Hüseyin Besli Akşam Gazetesi

Aynı derenin balıklarına ne oldu?

Mutasavvıflara en çok yaklaştığım andır, bazı hayatlarla karşılaştığım ve anlayamadığım anlar. Kastettiğim hayatlar, öyle zannedileceği gibi...

04 Haziran 2017 | 165 okunma

Mutasavvıflara en çok yaklaştığım andır, bazı hayatlarla karşılaştığım ve anlayamadığım anlar.

Kastettiğim hayatlar, öyle zannedileceği gibi, olağanüstü faaliyetlerde/gösterilerde bulunan ulu ve veli kullara ait değil;

Daha sıradan, daha dokunabileceğimiz yakınlıkta, sağımızda ya da solumuzda yer alan, önümüzde ya da arkamızda yürüyen kişilere ait.

Bu vadide beni şaşırtan şey ise; işte bu bazı kişilerin hayatlarının lineer bir şekilde hep yukarıya doğru ilerliyor olması.

Önlerine serilmiş hayat yolunun ütülenmişçesine düz ve düzgün olması.

Varsın öyle olsun.

Kimsenin hayatından ve o hayat içindeki kazanımlarından rahatsız olmadığımız gibi gözümüzde yok.

Ancak, mesele bu kadar da basit değil;

Zihnimin düzeni bozuluyor, kimi sabiteler sarsılıyor, bilgiye ve bilmeye dair güvenim ve sadakatim yara alıyor… derdim bu.

2

Mesela:

Olaya organizmacı bir yaklaşımla eğildiğimizde şöyle genellemede bulunabiliriz değil mi?

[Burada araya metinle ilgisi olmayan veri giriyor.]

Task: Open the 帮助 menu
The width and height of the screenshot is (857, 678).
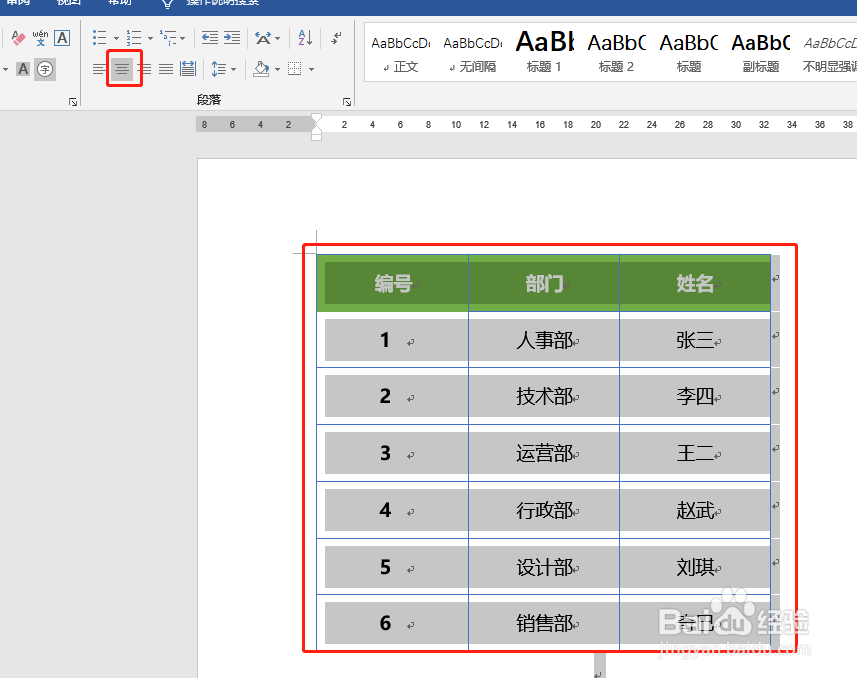Action: pos(120,3)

Vücut genel olarak hasta ise, yani organizmada genel bir bozukluk var ise; bu hal, aynı oranda olmasa da üç aşağı beş yukarı vücudun bütün organlarına sirayet eder, onarı da hastalandırır.

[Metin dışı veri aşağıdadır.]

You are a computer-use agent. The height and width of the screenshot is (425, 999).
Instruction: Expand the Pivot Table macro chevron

Öyleyken; hekimlerin başı (başhekim) tarafından bu bünyede hastalık var diye teşhis konulmasına rağmen;

Bu teşhisten cesaret alarak (veya yola çıkarak) üçüncü kişilerin (bu üçüncülerin bir kısmının da hekim olması mümkün) bünyede hastalığa yol açan sebeplere, kişilere, olaylara dair tespitleri, teşhisleri söz konusu iken;

İşte o kişilerin engellenmeksizin yürümeye devam etmeleri, edebilmeleri ön kabullerimizi, ezberlerimizi bozuyor; bizleri nasyonaliteden uzaklaştırıp, vehmi ve hayali alemlerin kapısına bırakıveriyor.

3

Yine;

Sosyal olayları anlamada ve insan davranışlarını çözümlemede İbn Haldun’a başvurduğumuzu varsayalım.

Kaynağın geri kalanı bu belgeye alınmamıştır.